NOAH CALLAHAN-BEVER: “Two guys in our music department—Jacob Moore and Ernest Baker—found Earl Sweatshirt from Odd Future. He was supposed to be missing but they found him at Coral Reef Academy in Samoa. We beat everybody to the story.”

ERNEST BAKER, Assistant Editor: “Then The New Yorker did a piece about Earl, and they had to credit me and Jacob for our guerilla-style reporting. Their piece had quotes emailed by Earl’s mom, but they didn’t sound like anything a 17-year-old would say. So we did a follow-up story calling those statements into question.”

DOMO GENESIS OF ODD FUTURE: “It was all a dream/I used to read Complex magazine.” [From “Window”]

PETER RUBIN: "I show up at the Wiz Khalifa and Danny McBride shoot [April/May] after it’d been going on for an hour and a half or so. Obviously the first thing that hits me is the weed. Wiz and Danny are totally shrouded by smoke. I thought it was smoke machines, but no. When they’re done, Danny sits down with me and Wiz goes off to roll one. I start talking with Danny, and he says, ‘They handed me a joint when we started shooting, but I didn’t know it wasn't gonna end. I smoked the first joint for real, and then I had to slow down. I thought I was gonna have a seizure. But I’m not gonna let this young dude out smoke me.’ It turned into this crazy battle of wills between Wiz and Danny. And then Danny called me after the fact, saying, ‘I don’t know if I gave you anything to work with. I was not in the right frame of mind to be doing an interview, so if you have any other questions, let’s do some now.’”

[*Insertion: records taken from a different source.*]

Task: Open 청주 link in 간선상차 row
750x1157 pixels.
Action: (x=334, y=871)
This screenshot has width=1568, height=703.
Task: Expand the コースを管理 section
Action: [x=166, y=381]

RICH ANTONIELLO: Four years later, by September 2011, our network crossed the 80 site barrier. We had broken 40 million monthly uniques—in four years.”

2012

MARC ECKO: “Clothing guy launches a magazine: That’s an easy bet—it’s going to fail. Some advertisers told us that we needed to decide if we were hip-hop, skate, or something else entirely, but we just moved on and did it. Ten years later the Condés and Hearsts of the world are reacting to us.”

NOAH CALLAHAN-BEVER: “We respect our competition, but we don’t think they’re smarter than us. And nobody works harder than we do.”

WAKA FLOCKA FLAME: “#Complex #1 Mag.”